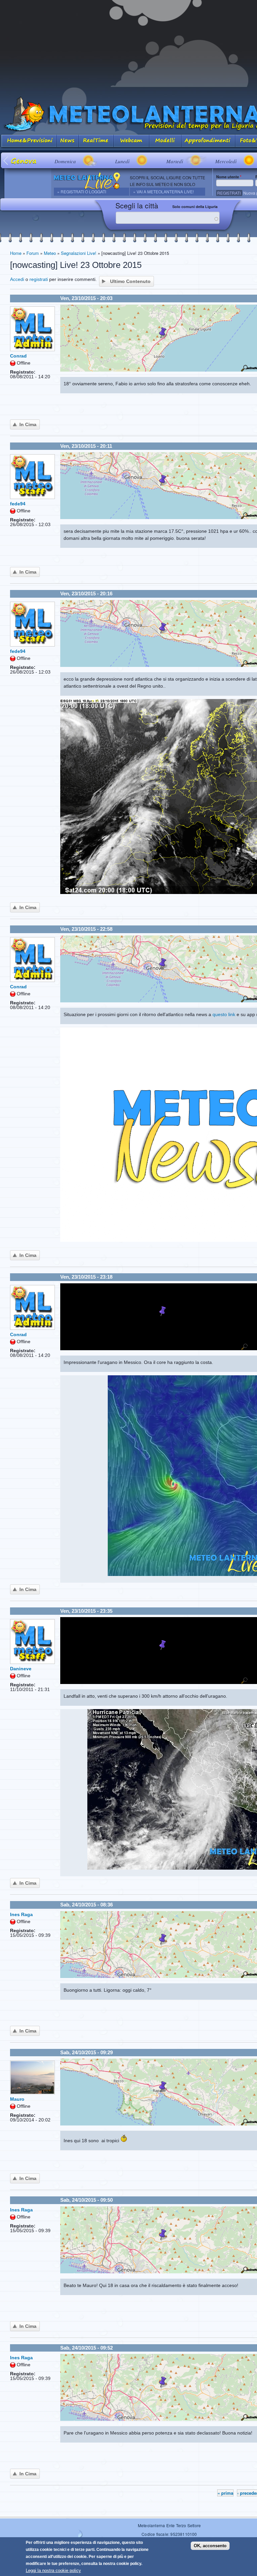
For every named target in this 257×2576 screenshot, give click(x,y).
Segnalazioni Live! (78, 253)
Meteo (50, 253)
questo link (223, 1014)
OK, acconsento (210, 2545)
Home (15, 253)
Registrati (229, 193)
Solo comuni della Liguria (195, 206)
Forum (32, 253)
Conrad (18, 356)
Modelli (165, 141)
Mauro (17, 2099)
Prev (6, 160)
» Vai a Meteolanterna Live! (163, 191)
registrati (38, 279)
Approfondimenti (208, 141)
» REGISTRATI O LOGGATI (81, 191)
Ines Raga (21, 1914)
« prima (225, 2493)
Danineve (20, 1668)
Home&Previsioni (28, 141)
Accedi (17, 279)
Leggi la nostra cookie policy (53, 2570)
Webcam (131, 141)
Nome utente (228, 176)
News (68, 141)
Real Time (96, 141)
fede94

Exercise directions:
Give back all the material exactly, with no pictures.

Written solution:
For every named target in this 257×2576 screenshot, give click(x,y).
Segnalazioni Live! (78, 253)
Meteo (50, 253)
questo link (223, 1014)
OK, acconsento (210, 2545)
Home (15, 253)
Registrati (229, 193)
Solo comuni della Liguria (195, 206)
Forum (32, 253)
Conrad (18, 356)
Modelli (165, 141)
Mauro (17, 2099)
Prev (6, 160)
» Vai a Meteolanterna Live! (163, 191)
registrati (38, 279)
Approfondimenti (208, 141)
» REGISTRATI O LOGGATI (81, 191)
Ines Raga (21, 1914)
« prima (225, 2493)
Danineve (20, 1668)
Home&Previsioni (28, 141)
Accedi (17, 279)
Leggi la nostra cookie policy (53, 2570)
Webcam (131, 141)
Nome utente (228, 176)
News (68, 141)
Real Time (96, 141)
fede94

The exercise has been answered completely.